**Collected data:**
►

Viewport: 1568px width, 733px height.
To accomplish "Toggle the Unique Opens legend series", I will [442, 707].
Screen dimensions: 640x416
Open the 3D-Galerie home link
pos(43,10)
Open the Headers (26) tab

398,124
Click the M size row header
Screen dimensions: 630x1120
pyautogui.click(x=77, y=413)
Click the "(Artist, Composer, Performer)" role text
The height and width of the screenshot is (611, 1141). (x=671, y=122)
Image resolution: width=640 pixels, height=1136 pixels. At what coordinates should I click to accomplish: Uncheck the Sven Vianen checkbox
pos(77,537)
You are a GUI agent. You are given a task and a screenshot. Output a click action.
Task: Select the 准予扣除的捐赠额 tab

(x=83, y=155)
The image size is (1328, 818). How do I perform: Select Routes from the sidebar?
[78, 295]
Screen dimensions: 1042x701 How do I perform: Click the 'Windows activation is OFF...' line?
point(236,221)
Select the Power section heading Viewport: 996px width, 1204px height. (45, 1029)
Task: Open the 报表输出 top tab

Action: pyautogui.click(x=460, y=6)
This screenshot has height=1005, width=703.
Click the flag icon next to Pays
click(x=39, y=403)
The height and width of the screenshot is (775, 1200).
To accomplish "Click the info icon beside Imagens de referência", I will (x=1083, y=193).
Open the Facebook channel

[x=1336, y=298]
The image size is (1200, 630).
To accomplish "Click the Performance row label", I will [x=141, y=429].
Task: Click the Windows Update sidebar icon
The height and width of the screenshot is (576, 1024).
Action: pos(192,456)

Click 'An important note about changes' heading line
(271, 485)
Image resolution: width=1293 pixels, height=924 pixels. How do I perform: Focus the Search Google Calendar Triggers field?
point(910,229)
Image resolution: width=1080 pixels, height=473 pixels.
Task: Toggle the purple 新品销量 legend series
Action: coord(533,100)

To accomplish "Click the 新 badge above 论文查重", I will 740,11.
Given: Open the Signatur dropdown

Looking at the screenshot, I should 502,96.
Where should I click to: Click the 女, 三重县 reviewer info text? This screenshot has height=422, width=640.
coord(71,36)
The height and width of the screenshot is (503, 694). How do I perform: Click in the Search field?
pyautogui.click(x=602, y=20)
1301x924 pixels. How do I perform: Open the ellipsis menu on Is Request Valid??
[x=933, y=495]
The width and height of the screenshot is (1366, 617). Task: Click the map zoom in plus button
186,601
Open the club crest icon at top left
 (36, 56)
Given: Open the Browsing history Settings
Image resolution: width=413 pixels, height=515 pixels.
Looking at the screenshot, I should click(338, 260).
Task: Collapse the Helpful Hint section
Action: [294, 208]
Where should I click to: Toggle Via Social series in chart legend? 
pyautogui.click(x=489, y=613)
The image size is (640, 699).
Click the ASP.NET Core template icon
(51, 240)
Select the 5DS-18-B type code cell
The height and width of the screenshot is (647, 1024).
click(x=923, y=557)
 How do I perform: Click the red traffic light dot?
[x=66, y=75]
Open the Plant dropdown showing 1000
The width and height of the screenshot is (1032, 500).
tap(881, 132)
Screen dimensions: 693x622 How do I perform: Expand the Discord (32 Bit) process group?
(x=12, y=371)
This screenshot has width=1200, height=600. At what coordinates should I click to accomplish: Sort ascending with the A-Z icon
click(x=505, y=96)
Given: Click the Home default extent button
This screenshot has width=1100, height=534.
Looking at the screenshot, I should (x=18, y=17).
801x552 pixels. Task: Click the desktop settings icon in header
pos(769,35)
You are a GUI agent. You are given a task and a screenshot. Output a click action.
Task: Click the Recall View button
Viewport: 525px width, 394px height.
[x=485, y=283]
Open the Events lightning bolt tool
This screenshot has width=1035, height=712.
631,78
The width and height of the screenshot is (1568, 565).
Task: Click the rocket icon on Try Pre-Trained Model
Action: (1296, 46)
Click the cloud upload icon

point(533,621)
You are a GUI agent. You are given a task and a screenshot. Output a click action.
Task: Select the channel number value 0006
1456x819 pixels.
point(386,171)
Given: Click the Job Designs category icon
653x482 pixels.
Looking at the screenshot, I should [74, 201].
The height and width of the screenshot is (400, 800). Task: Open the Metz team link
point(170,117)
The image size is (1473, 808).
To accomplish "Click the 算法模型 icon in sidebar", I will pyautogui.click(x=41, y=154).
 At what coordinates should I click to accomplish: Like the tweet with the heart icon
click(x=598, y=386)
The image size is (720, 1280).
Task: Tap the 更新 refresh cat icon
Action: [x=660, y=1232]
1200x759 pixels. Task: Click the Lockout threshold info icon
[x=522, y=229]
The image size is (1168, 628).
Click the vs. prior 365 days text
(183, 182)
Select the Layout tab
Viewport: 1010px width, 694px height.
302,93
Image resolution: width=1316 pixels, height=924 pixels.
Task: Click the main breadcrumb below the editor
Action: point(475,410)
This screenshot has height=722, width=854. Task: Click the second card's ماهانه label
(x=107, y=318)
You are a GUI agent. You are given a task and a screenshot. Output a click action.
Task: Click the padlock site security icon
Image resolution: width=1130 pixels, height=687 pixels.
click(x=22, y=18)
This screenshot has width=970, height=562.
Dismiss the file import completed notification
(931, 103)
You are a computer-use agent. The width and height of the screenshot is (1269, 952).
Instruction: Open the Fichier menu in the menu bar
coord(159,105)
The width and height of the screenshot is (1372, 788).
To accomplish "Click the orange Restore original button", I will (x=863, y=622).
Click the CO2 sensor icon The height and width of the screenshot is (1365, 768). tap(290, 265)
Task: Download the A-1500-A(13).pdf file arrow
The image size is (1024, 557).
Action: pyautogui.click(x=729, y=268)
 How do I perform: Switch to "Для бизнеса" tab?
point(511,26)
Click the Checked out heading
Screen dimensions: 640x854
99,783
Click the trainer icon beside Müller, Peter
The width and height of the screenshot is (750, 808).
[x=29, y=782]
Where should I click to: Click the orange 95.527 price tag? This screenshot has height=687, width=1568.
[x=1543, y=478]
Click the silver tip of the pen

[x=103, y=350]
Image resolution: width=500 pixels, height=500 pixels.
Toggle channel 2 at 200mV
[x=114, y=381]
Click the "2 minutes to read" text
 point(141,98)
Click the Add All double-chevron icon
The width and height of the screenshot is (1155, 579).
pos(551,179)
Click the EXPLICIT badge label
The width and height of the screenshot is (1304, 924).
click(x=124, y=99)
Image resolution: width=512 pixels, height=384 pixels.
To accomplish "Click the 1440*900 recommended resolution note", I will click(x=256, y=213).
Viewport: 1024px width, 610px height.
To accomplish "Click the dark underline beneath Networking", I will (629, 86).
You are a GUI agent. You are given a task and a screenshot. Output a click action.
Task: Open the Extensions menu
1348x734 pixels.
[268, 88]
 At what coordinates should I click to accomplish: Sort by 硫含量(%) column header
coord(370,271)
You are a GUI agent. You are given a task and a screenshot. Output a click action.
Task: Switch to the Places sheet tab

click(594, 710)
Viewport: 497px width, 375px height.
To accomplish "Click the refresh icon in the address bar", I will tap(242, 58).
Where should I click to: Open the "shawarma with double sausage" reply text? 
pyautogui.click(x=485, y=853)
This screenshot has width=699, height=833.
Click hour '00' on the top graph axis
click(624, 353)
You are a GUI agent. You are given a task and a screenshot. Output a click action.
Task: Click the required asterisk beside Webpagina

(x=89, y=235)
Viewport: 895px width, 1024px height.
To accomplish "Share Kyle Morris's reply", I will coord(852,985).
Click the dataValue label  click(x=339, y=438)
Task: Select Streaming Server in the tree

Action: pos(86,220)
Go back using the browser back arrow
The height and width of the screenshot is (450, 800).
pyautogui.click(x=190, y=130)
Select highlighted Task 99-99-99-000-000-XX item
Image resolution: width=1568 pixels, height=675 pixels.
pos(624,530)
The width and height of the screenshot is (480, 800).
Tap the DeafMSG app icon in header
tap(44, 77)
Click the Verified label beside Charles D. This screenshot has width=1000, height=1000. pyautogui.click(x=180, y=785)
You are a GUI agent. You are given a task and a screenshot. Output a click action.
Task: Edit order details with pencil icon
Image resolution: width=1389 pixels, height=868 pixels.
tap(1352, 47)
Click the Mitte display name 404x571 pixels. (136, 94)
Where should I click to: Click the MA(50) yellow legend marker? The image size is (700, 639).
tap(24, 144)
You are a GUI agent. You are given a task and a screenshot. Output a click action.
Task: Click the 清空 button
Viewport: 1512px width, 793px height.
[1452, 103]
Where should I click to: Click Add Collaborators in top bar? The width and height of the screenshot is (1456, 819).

◄

**ASSIGNED TASK:**
Only lines with the word "arrow" count here; copy every one from the records.

**OUTPUT FOR THIS EXERCISE:**
Task: Download the A-1500-A(13).pdf file arrow
Go back using the browser back arrow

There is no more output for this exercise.